Article ID: | iaor19901074 |
Country: | Japan |
Volume: | 30 |
Issue: | 11 |
Start Page Number: | 1364 |
End Page Number: | 1375 |
Publication Date: | Nov 1989 |
Journal: | Transactions of the Information Processing Society of Japan |
Authors: | Hayami Ken, Harada Norio |
Keywords: | differential equations, numerical analysis, computational analysis: supercomputers |
The efficiency of the diagonally scaled conjugate gradient algorithm on vector computers for solving large sparse positive definite linear systems, which arise in the discrete approximation of partial differential equations, is demonstrated. The algorithm, which applies the conjugate gradient algorithm after scaling the matrix by its diagonals, is 100% vectorizable and utilizes the vector processing ability of the supercomputer at its best. Besides, it is simple to code and requires little memory.
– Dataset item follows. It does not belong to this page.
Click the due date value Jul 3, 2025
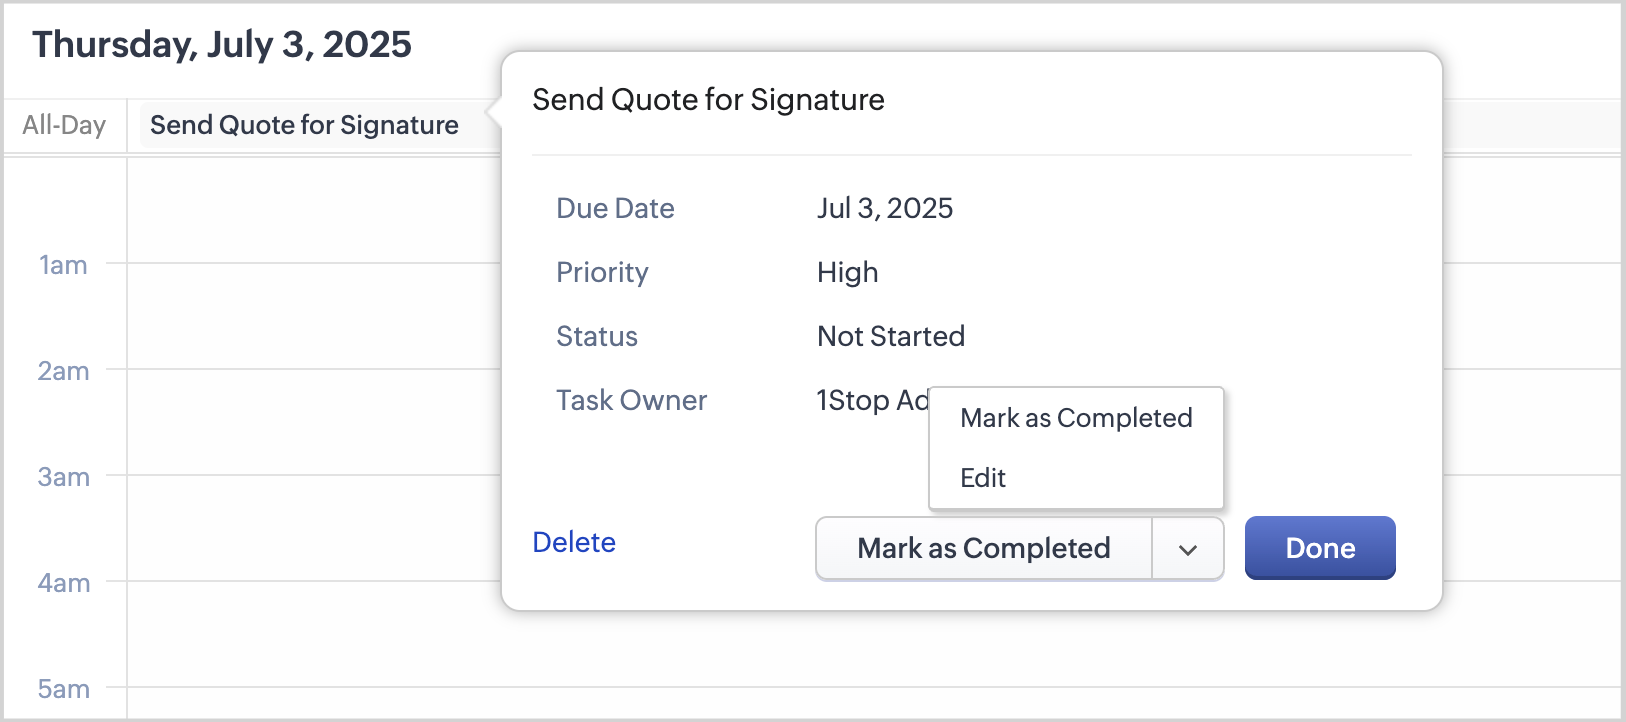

The effect of the diagonal scaling is analyzed, and is shown to depend on the spatial inhomogeneity of coefficients of the partial differential equation and mesh size of the discretization. Numerical experiments (on NEC SX-2) for various large and ill-conditioned problems arising from finite difference approximation of three dimensional diffusion equations show that, for isotropic problems, the present algorithm is considerably faster (2.5 to 2.9 times) than the vectorized (M)ICCG algorithm, even when the diffusion coefficient varies very rapidly in space. The present algorithm is also shown to be efficient for random sparse matrices arising in finite element analysis. [In Japanese.]